Demasiado, demasiado que contar.
En un pueblo llamado Colfelice, poco antes de llegar a Roma, descubrimos que ya estábamos en abril y nos empezó a entrar la prisa -el monedero hace tiempo que tiembla y la excedencia de Eli termina en mayo-, así que hicimos recuento; habíamos pasado diecisiete días en Sicilia y otros cinco en Calabria (aunque inicialmente pensábamos hacer todo el trayecto en menos de una semana). El tiempo se nos terminaba. Poco después, en la Piazza Navona, ya en Roma, nos despedíamos de casi seis meses de viaje repasando lugares y recordando amigos, desde los primeros días de Francia, de la amable Bretaña, a la Amberes de Ani y Moha; de Amsterdam a Berlín. Resonaban de forma especial Polonia, con el calor de Tomek y Areta, y la Sicilia de Nino y de Chicho, de Verónica, de Marcella y de tantos otros; urdíamos una hermandad periférica y bastarda que engarzaba a españoles, sicilianos y polacos; nos dejábamos abrazar por la nostalgia de Cracovia y por las risas de Giogiosa Mare. Roma nos saludaba; nosotros nos despedíamos.
Aquella misma noche murió el Papa; un Papa nacido en Cracovia que decide morirse en Roma la misma noche que dos españoles en Roma, después de seis meses de viaje, se despiden de Cracovia.
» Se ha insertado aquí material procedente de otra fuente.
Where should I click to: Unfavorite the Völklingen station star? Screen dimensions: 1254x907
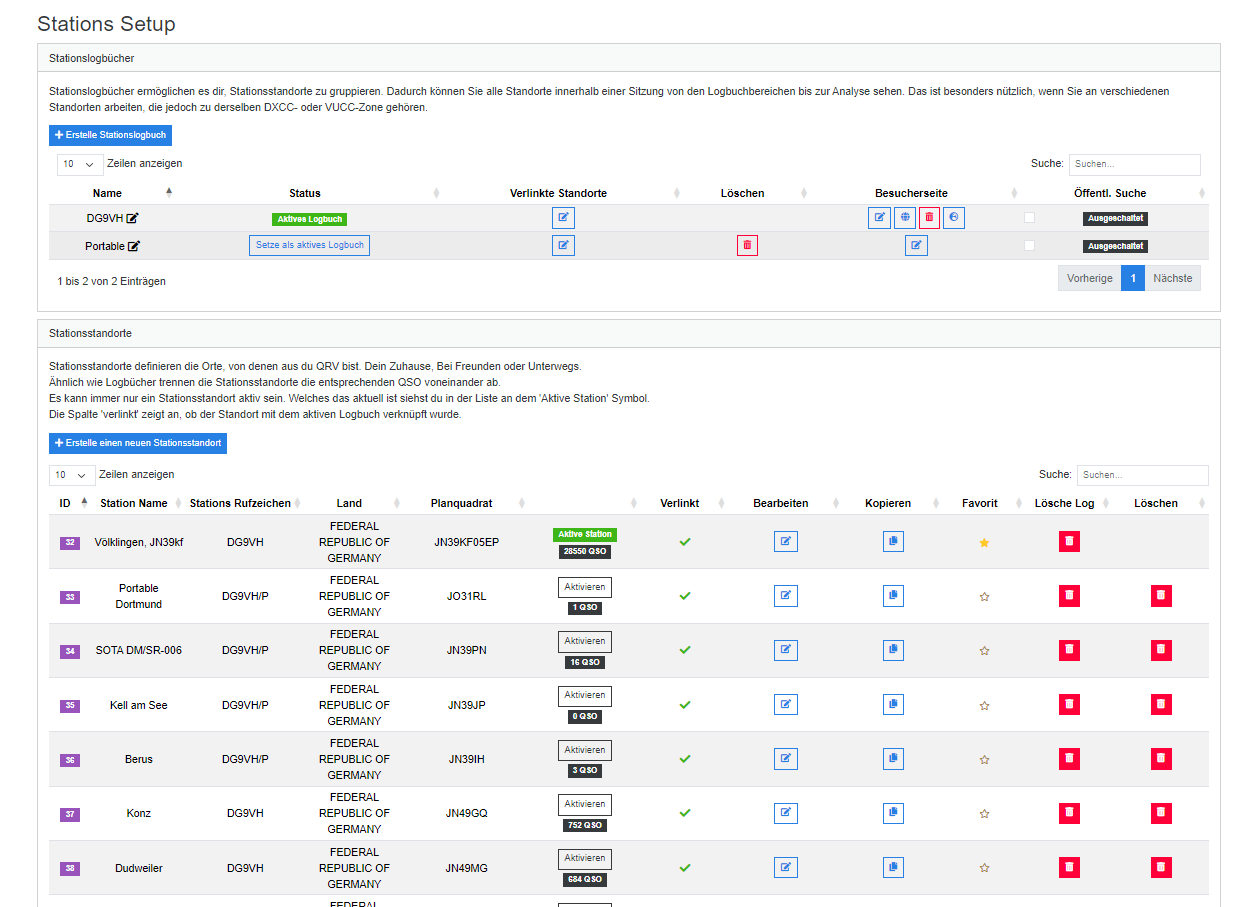(x=984, y=542)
No voy a hacer aquí apología de la casualidad ni pretendo descubrir el significado oculto en los laberintos de la coincidencia. Hemos vivido en este viaje demasiados encuentros inesperados y sólo hemos conseguido imaginar a un dios cachondo que se ríe sin malicia mientras juega a enlazar destinos. La casualidad y la coincidencia nos persiguen, siempre, como sombras coloreadas que inventan sus propias formas y texturas. Hoy mismo nos encontramos en un pueblo de la Costa Brava, en un hotel encantador, sacudiéndonos el polvo de la carretera o el cansancio de los últimos días y preparándonos para volver a casa. El pueblo se llama La Escala. ¡Claro!
Pero disculpad esta digresión. Se nos va un poco la olla, tal vez incluso un poco más que de costumbre. Empezamos a notarnos cansados. El cansancio estos últimos días no tiene que ver con dormir en la furgo, con lavar y cocinar en lugares imposibles, con descubrir a cada paso lugares y personas inolvidables. No tiene que ver con echar de menos la bañera de casa, el abrazo de la mamá o las charlas con los amigos. Es un cansancio nuevo, intenso y a la vez liberador. Es un cansancio que nos hace dormir profundamente y soñar en multicolor. Es un cansancio conmovedor, una especie de estupor como en un despertar lento e irreal en el que la ilusión del sueño se mezcla con la consistencia tangible del despertador.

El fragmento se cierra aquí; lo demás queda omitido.